▶ [CONSIGNE 1] Indiquez si chacune des affirmations suivantes concorde avec le texte fourni, en répondant par oui ou par non et en citant les mots décisifs du texte. (a) Les Dong rapportent du riz enveloppé dans des feuilles de lotus. (b) Les os de poulet servent à la divination. (c) La dernière phrase présente le sauvage comme étranger.
▶ [CONSIGNE 2] D'après le texte fourni, à quoi servent les plumes d'oie ?

▶ [TEXTE FOURNI]
+ + +

郡城南下接通津,异服殊音不可亲。En sortant des remparts vers le sud on tombe sur le gué,

                                               Habits étranges, accents singuliers, rien ne peut être familier.
青箬裹盐归峒客,绿荷包饭趁虚人。Les Dong rentrent chez eux avec du sel dans des feuilles de bambou,

                                               D’autres ont enveloppé leur riz dans des feuilles de lotus.
鹅毛御腊缝山罽,鸡骨占年拜水神。Les plumes d’oie servent à bourrer les couettes contre le froid,

                                                       Les os de poulet à la divination et au culte du dieu des eaux.
愁向公庭问重译,欲投章甫作文身。Soucieux, je demande au juge de traduire une énième fois,

                                                                   J’en jetterais mon sceau et comme eux me tatouerais le corps.

 

L’ « ensauvagement », cependant, reste chez lui du domaine de l’imaginaire. Le sauvage reste étranger, et vaguement inquiétant.

+ + +

▶ [ÉCHANTILLON DE DONNÉES]
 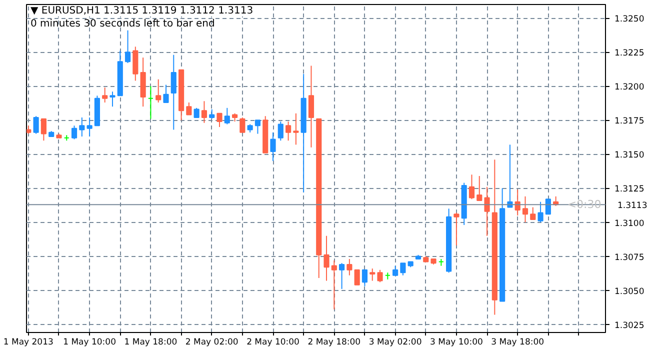 I want to click on x-tick-label: 2 May 18:00, so click(x=334, y=343).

+ + +

▶ [RÉSULTAT 1]
(a) Non : « Les Dong rentrent chez eux avec du sel dans des feuilles de bambou ».
(b) Oui : « Les os de poulet à la divination et au culte du dieu des eaux ».
(c) Oui : « Le sauvage reste étranger, et vaguement inquiétant ».

▶ [RÉSULTAT 2] Elles servent à bourrer les couettes contre le froid.